Author - Speaker - teacher

Jobs up in smoke

In 1979, I swore off cigarettes for good. In 1983, I sold my businesses and swore off ever employing anyone again. One habit was killing me physically, and the other, thanks to ultra-liberal government policies favoring employees, was killing my business.

Now, along comes President Bill Clinton with a glaring example of how government's addiction to liberal policies causes an employment cancer eating away at the learning of job skills by young Americans. At the same time, he wants to continue liberal belief that government should be nanny to teens, protecting them from the evils of tobacco.

Clinton recently announced that he wants to raise the federal cigarette tax by $1.15 a pack. He says it is a way to cut down on teen smoking. He surmises that teens will not have enough money to buy the more costly cigarettes.

His assumption that teens will go broke buying cigarettes must come from living in the rarefied world of career politicians who spend their days in smoke-free buildings. I have noticed that teens always seem to find a way to buy $150 tennis shoes, $100 Starter jackets, and pay $75 to have their ears and spirits blasted at rock concerts. Far too many have found thousands of dollars to support their drug addictions.

A $1.15 a pack price increase will not stop them.
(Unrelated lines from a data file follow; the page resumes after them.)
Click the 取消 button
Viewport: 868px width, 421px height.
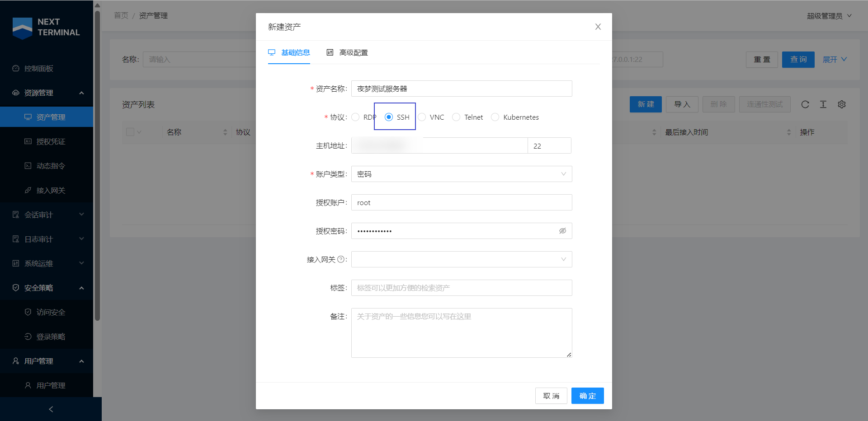tap(551, 396)
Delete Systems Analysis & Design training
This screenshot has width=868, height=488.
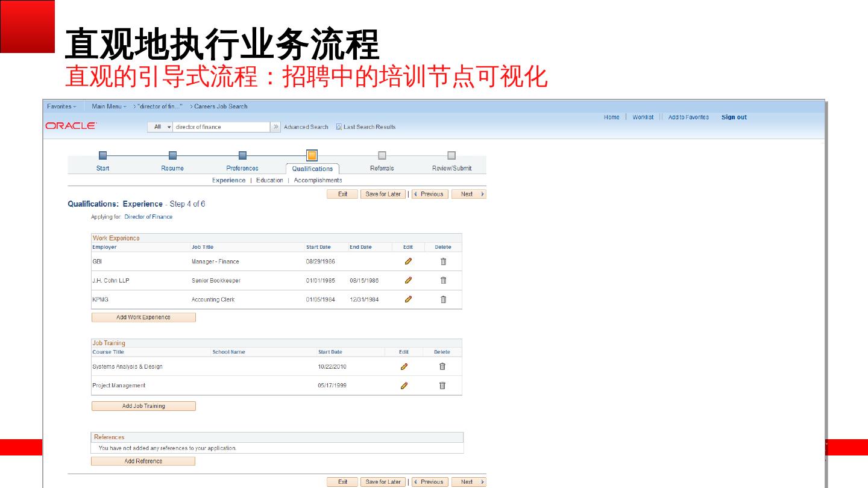[x=442, y=366]
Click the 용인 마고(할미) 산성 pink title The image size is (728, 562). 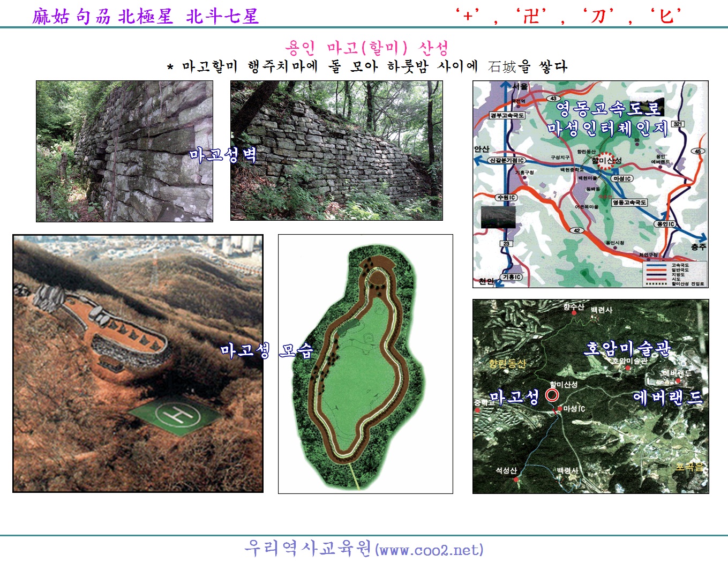[366, 48]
They will find a way.

The only impact of raising the cigarette tax will be to fatten the coffers of the federal government so it can pay for the increased number of laid-off, entry level workers, the direct result of another one of President Clinton's newest ideas.
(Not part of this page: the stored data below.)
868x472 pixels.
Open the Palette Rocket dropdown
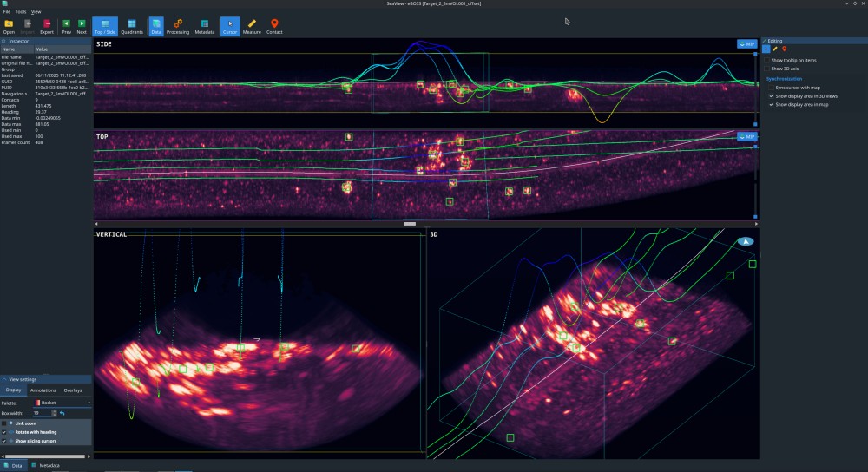coord(62,403)
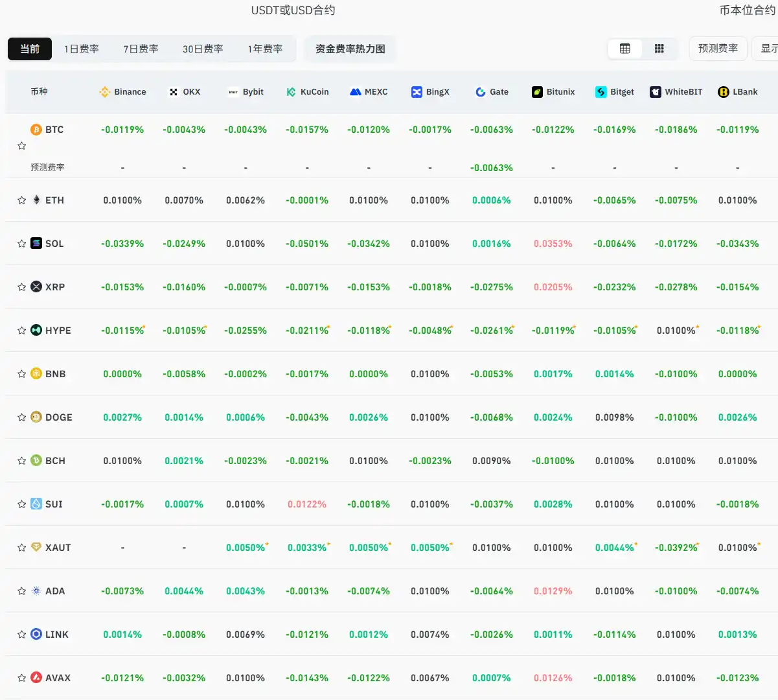Click the Bitget exchange logo icon

coord(601,92)
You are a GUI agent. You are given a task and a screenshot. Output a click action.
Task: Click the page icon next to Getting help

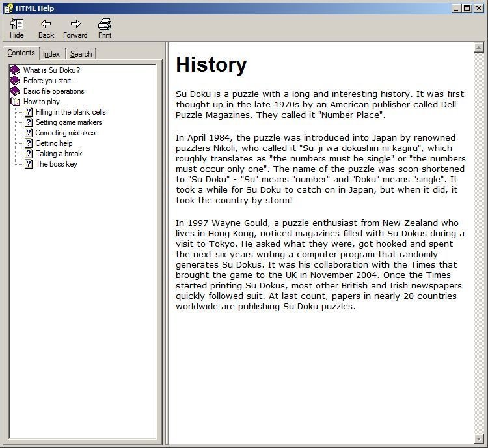(x=29, y=143)
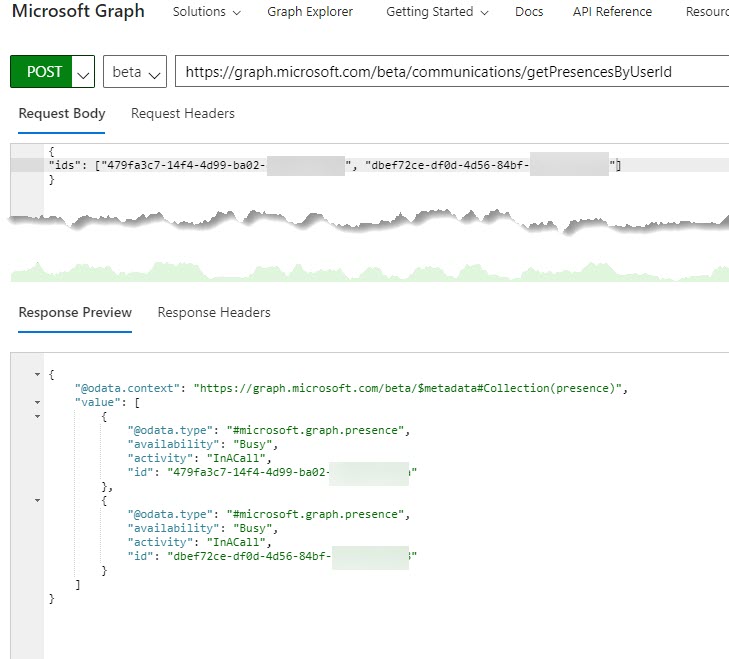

The President, in his State-of-the-Union address, suggested raising the federal minimum wage another dollar per hour on top of the just recently implemented increase. He believes that raising the minimum wage will improve the earnings of tens of thousands of American citizens, especially those trying to support families. While he never considered it might just provide enough more money for teens to pay the increase in the cigarette tax, there is a far more serious implication of this predictable policy.

The facts show just how much both of these ideas are filled with blue smoke.

Every credible study of employment trends related to minimum wage increases clearly demonstrates that for every 10 percent increase in the minimum wage there is a subsequent loss of 1-3 percent of entry level jobs. For the most part, these losses occur in small businesses, like the one I previously owned, where profit margins are razor thin, minor economic fluctuations can harshly effect business survival and any increase in overhead is too often siphoned off from the personal earnings of the beleaguered business owner.

So entry level jobs are cut and replaced with something more productive.

I noticed a direct result of this a few years ago while visiting the local McDonalds. All the french fries were being cooked by a robotic arm. The clerk said they named it "Bob." Bob was a very cooperative employee - never sick, always showing up on time and he received his "medical treatment" only during closing hours. Bob is the ideal entry level employee who earns back his entire "cost of employment" in, perhaps, six months.

Bob the french fryer is evidence of the genius of business to adapt and an indicator of what happens to human french fryers if their costs become too high for their employers.

According to the Employment Policies Institute, just since the 1997 round of minimum wage increases, more than 128,000 entry level jobs have been lost. I have no statistic on whether there has been a comparable rise in the use of new robotic french fryers.

On the one hand, President Clinton thinks raising the price of a product will reduce its sales. On the other, he thinks that raising the costs of goods and services will have only positive effects.

Perhaps when the President is done tinkering with taxes and business economics, the only affordable employment which will allow teens to keep smoking will be as designers of robotics used to replace their former fellow entry level workers.